Start of MATERIAL FOR THE TASK
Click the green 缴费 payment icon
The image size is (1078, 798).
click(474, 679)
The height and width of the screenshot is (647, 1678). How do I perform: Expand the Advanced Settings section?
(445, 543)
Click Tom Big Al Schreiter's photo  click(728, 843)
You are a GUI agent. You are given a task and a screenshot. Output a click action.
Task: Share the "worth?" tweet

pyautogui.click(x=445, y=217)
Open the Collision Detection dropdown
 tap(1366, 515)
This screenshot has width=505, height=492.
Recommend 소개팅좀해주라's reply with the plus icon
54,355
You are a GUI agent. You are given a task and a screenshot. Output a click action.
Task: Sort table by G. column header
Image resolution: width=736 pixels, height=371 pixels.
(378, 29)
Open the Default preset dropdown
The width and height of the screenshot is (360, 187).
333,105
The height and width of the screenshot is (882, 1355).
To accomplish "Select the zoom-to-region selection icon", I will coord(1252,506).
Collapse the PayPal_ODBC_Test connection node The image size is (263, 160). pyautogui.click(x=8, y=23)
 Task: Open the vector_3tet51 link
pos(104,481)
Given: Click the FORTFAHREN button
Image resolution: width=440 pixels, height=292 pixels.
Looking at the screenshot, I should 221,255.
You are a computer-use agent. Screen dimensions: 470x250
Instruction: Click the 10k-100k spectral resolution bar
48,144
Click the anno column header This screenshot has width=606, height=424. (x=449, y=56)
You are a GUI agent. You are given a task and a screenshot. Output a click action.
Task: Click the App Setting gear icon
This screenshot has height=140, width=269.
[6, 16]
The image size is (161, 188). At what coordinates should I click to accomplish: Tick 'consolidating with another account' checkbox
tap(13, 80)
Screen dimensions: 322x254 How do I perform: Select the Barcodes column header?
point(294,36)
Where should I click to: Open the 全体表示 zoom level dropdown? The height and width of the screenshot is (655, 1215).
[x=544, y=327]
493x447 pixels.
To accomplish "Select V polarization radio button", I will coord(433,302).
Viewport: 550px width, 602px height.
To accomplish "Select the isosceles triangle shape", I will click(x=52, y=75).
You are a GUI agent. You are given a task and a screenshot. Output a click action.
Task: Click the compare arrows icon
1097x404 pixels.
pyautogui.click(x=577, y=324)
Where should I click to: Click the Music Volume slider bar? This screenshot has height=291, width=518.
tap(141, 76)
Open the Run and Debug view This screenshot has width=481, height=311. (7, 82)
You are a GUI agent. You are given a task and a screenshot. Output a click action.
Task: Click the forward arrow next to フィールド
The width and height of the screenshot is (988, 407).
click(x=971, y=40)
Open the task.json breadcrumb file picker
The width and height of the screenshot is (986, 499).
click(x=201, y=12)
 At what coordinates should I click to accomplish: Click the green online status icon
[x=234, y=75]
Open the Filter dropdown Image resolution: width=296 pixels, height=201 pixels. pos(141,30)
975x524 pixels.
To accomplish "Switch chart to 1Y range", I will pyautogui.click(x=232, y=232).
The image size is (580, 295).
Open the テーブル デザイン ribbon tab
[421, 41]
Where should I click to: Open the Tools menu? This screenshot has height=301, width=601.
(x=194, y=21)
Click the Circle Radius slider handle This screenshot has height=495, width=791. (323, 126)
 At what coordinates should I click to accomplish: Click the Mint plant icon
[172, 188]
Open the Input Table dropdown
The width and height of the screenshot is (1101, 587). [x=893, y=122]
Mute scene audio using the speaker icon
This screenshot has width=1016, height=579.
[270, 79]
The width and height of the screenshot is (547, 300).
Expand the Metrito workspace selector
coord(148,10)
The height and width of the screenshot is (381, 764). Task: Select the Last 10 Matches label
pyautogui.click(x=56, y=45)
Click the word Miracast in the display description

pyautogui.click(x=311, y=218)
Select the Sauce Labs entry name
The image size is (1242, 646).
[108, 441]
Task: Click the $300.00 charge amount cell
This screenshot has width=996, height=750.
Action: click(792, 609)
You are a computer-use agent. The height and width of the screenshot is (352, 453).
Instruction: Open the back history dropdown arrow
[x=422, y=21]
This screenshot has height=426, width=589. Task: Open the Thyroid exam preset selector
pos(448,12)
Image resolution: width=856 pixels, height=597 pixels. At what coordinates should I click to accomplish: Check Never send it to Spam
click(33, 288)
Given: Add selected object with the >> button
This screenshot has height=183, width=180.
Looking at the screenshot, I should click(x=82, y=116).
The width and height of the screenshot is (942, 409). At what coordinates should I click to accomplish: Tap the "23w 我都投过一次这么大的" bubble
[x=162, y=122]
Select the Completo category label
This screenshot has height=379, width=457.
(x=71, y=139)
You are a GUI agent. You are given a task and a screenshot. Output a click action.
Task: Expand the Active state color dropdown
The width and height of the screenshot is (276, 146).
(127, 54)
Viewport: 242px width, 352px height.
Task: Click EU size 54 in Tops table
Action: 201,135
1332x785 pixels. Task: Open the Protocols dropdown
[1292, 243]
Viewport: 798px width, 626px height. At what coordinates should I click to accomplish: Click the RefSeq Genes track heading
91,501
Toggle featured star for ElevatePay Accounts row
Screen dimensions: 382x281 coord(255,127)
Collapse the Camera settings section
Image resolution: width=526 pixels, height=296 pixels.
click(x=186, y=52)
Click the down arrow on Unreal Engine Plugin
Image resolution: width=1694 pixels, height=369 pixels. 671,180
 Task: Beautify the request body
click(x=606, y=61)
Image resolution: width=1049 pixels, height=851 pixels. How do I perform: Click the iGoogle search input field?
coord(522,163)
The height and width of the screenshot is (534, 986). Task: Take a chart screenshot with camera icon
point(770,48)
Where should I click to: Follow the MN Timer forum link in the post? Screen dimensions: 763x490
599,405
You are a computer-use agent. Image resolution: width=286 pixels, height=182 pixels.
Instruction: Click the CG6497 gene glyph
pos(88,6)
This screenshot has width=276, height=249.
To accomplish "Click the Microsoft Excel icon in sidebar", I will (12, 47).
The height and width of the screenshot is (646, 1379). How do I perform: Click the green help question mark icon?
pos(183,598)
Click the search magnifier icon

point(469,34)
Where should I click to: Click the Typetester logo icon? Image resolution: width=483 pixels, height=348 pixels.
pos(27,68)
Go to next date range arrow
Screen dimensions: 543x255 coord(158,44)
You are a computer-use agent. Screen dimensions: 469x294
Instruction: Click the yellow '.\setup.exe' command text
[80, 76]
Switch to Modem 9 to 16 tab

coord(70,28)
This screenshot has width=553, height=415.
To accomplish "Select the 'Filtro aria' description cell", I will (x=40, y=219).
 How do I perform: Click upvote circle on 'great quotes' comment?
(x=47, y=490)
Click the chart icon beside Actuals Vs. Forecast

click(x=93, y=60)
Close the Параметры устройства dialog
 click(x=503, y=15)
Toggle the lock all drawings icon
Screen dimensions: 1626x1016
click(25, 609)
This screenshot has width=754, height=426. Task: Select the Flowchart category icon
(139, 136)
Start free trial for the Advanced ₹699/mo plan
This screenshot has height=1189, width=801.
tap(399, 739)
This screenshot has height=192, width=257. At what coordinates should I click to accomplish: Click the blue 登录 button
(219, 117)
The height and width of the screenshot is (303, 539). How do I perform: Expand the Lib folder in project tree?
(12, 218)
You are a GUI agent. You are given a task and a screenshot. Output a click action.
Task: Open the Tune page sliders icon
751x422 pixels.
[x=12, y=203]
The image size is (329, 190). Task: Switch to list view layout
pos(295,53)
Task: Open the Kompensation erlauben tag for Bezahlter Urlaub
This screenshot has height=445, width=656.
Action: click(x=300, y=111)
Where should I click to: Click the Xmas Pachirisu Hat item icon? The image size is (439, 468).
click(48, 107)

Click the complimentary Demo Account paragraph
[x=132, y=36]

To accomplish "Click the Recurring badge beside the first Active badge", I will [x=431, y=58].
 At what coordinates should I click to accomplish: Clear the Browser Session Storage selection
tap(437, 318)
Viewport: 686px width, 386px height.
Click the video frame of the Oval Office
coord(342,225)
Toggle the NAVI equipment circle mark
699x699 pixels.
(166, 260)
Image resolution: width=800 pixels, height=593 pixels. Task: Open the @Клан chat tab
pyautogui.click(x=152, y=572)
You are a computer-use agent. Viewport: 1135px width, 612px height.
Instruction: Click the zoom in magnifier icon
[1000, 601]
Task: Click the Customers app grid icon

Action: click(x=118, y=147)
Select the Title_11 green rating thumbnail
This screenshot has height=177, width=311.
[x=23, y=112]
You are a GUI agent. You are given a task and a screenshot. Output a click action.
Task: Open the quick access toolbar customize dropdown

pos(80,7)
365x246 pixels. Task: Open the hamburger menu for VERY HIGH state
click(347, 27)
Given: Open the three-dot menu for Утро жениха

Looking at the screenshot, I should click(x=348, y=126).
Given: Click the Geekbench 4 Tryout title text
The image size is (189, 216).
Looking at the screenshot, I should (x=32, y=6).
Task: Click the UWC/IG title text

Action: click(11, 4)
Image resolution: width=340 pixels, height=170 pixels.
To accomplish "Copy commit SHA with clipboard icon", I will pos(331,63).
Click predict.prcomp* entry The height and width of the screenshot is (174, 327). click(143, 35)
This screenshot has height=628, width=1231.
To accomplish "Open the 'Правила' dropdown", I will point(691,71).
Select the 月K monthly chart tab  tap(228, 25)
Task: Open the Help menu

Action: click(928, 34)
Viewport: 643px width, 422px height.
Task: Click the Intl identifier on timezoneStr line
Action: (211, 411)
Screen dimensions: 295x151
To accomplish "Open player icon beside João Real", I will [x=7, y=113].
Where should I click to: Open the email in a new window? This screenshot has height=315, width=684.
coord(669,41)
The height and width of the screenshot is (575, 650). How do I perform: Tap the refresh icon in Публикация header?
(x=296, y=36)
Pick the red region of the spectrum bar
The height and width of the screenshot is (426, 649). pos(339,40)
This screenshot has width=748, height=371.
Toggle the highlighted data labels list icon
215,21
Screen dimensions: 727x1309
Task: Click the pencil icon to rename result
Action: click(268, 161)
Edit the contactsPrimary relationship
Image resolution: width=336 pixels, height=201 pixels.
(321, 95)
End of MATERIAL FOR THE TASK
WORK REQUIRED » Output, from the data above, the lines from the line with "Click the anno" to the line with "Task: Click the forward arrow next to フィールド" exactly as they stand, both ends included and nothing else.

TASK RESULT »
Click the anno column header This screenshot has width=606, height=424. (x=449, y=56)
You are a GUI agent. You are given a task and a screenshot. Output a click action.
Task: Click the App Setting gear icon
This screenshot has height=140, width=269.
[6, 16]
The image size is (161, 188). At what coordinates should I click to accomplish: Tick 'consolidating with another account' checkbox
tap(13, 80)
Screen dimensions: 322x254 How do I perform: Select the Barcodes column header?
point(294,36)
Where should I click to: Open the 全体表示 zoom level dropdown? The height and width of the screenshot is (655, 1215).
[x=544, y=327]
493x447 pixels.
To accomplish "Select V polarization radio button", I will coord(433,302).
Viewport: 550px width, 602px height.
To accomplish "Select the isosceles triangle shape", I will click(x=52, y=75).
You are a GUI agent. You are given a task and a screenshot. Output a click action.
Task: Click the compare arrows icon
1097x404 pixels.
pyautogui.click(x=577, y=324)
Where should I click to: Click the Music Volume slider bar? This screenshot has height=291, width=518.
tap(141, 76)
Open the Run and Debug view This screenshot has width=481, height=311. (7, 82)
You are a GUI agent. You are given a task and a screenshot. Output a click action.
Task: Click the forward arrow next to フィールド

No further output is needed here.